Mehr Eigenverantwortung und zusätzliche Entscheidungsmöglichkeiten forderte Lohmann aber auch bei der Wahl des Versicherungsschutzes. Im Wettbewerb, so die Vorstellung der C-Parteien, müsse es Angebote mit unterschiedlichen Paketlösungen für Leistungen geben, unter denen der Versicherte wählen könne.
Feste Preise statt floatender Punktwerte, die Abschaffung von Budgets zur Rettung der Freiberuflichkeit und mehr Eigenverantwortung der Patienten forderte der gesundheitspolitische Sprecher der FDP-Bundestagsfraktion, Dr. Dieter Thomae. Er forderte dazu auf, das Sachleistungssystem endlich „in den Himmel zu jagen“ und ähnlich wie im Rentensystem ein Grundsystem solidarisch zu finanzieren, das durch eigenverantwortliche Zusatzlösungen ergänzt werden kann.

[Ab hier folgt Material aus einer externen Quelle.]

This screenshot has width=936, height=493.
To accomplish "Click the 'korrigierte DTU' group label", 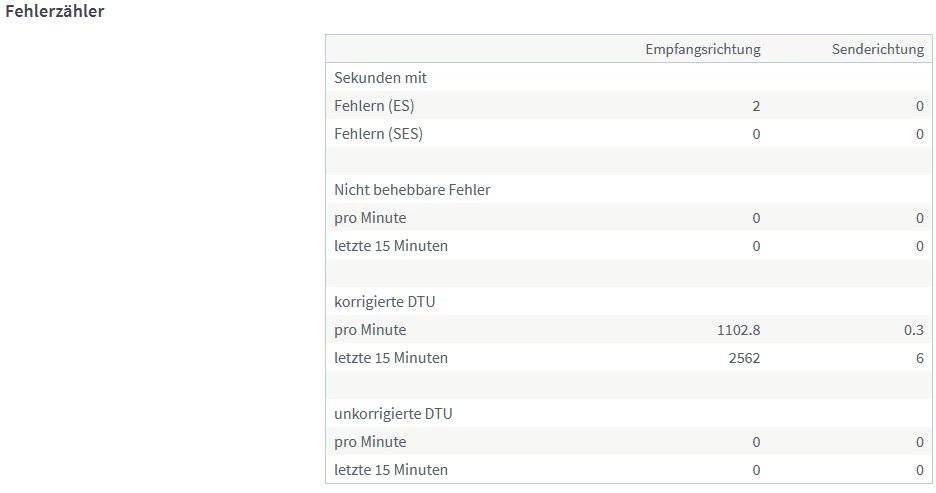I will pyautogui.click(x=385, y=302).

In einem arrondierenden Schlusswort erinnerte der Präsident der Bundeszahnärztekammer, Dr. Dr. Jürgen Weitkamp, mit ironisierendem Augenzwinkern daran, dass man im Wahlkampf mit den Zahnärzten gewissenhafte Zuhörer habe, die „aber auch ein gutes Gedächtnis haben, das über den 22. September hinausreicht“. Aus Sicht der Zahnärzteschaft seien die Schlüsselworte für diesen Wahlkampf „die Deregulierung des Systems, ein Ende der Strangulierung“ und mehr Eigenverantwortung als Lösung im Sinne aller Beteiligter.